## [Task directions]
Start the copy at the line containing "640x360 pixels." and run it through the last line of the records. Repeat each line exactly; omit pictures.

## [Records shown]
----
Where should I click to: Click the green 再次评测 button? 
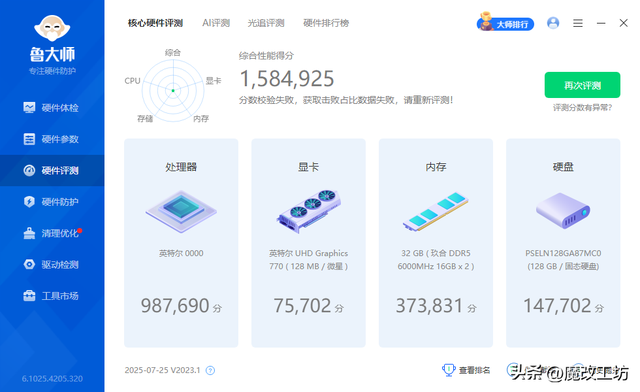point(582,85)
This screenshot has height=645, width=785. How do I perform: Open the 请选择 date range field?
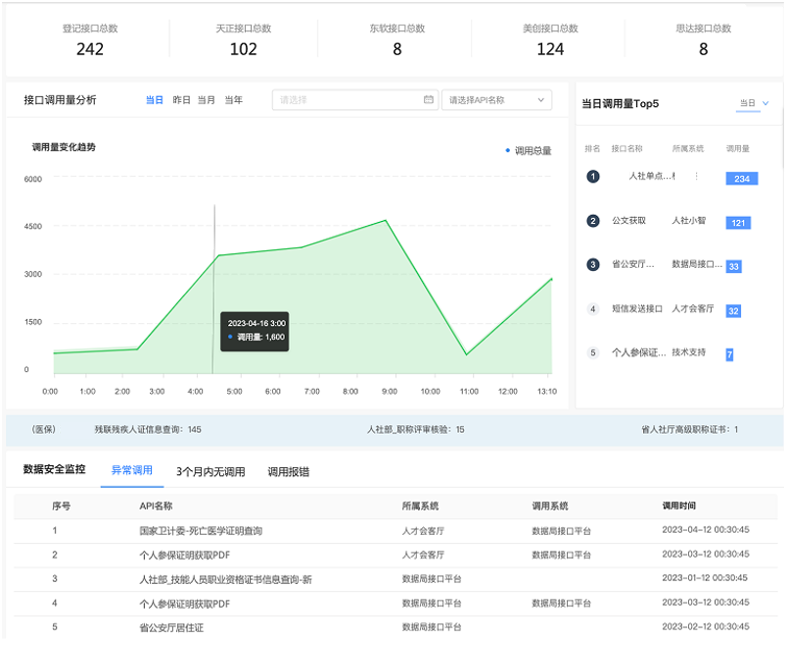coord(355,100)
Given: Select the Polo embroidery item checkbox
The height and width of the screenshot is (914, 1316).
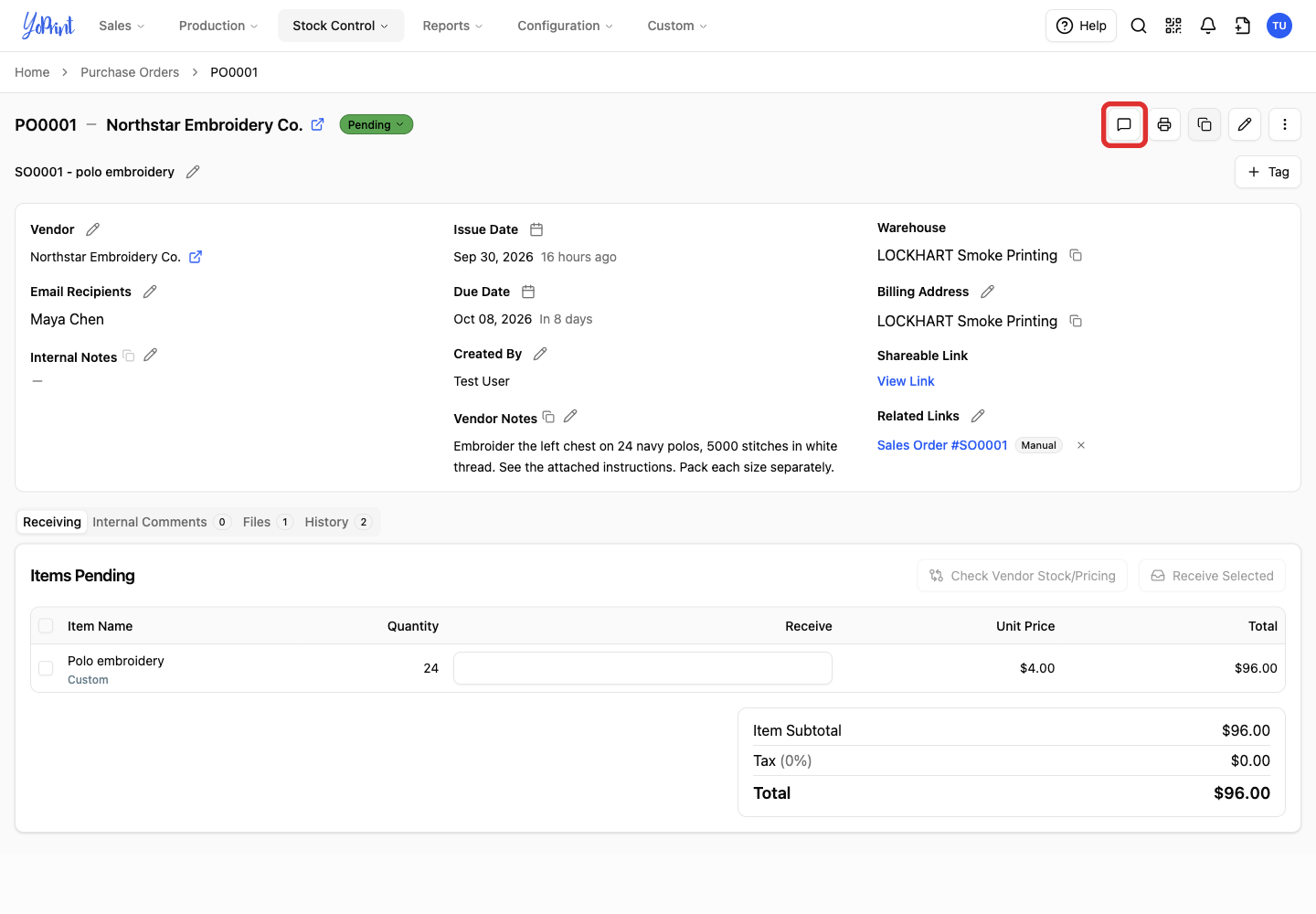Looking at the screenshot, I should 46,668.
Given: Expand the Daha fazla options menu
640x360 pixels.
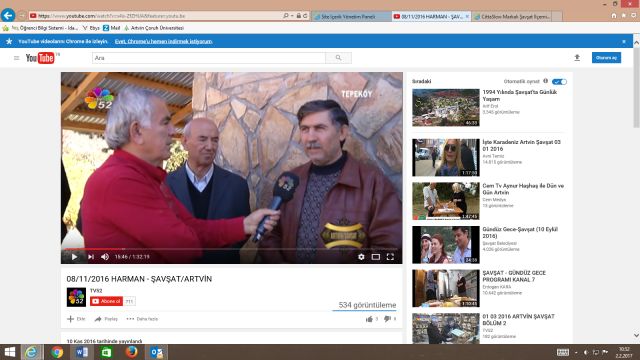Looking at the screenshot, I should (x=142, y=319).
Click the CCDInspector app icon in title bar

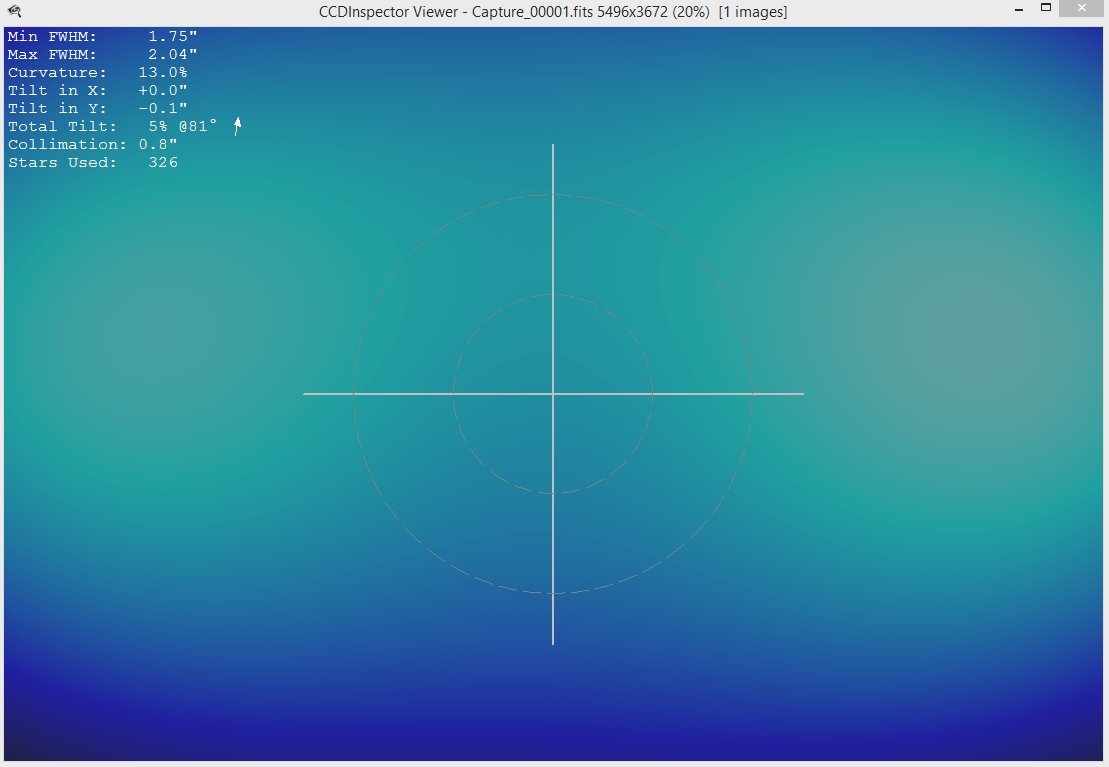(x=14, y=11)
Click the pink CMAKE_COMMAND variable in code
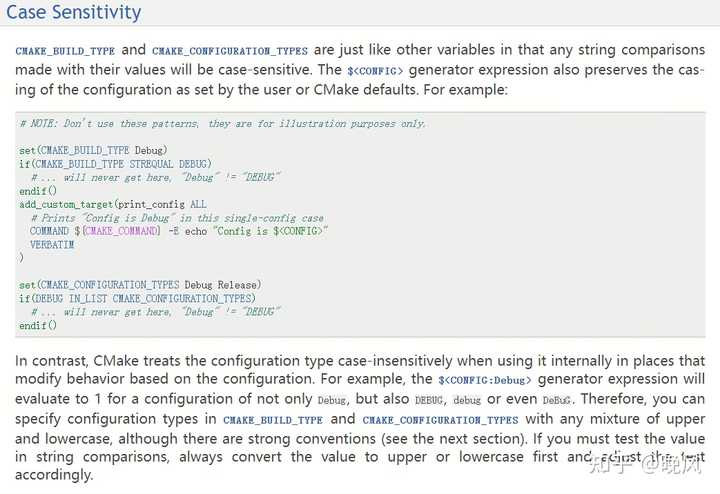This screenshot has width=720, height=494. point(122,231)
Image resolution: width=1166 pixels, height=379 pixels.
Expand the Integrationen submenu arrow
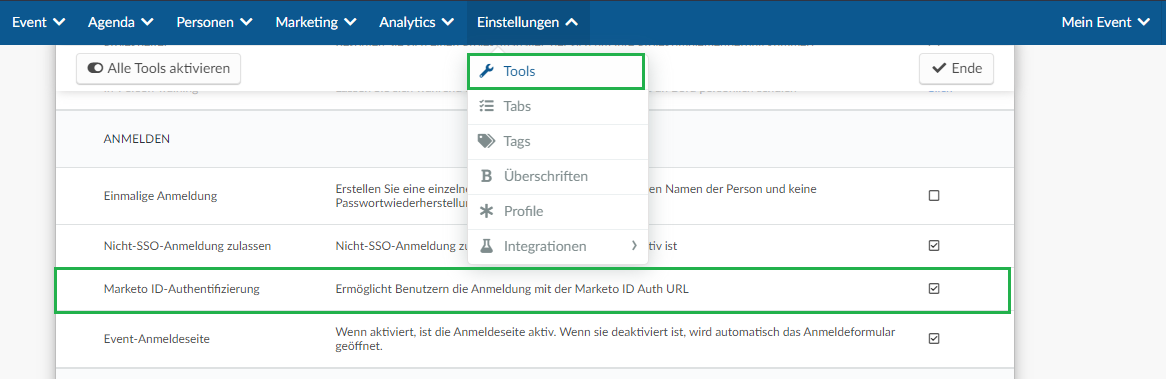tap(634, 245)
----
## [Result of this task]
640x360 pixels.
Looking at the screenshot, I should (x=142, y=319).
Click the CCDInspector app icon in title bar

(x=14, y=11)
Click the pink CMAKE_COMMAND variable in code
This screenshot has width=720, height=494. point(122,231)
Image resolution: width=1166 pixels, height=379 pixels.
Expand the Integrationen submenu arrow
tap(634, 245)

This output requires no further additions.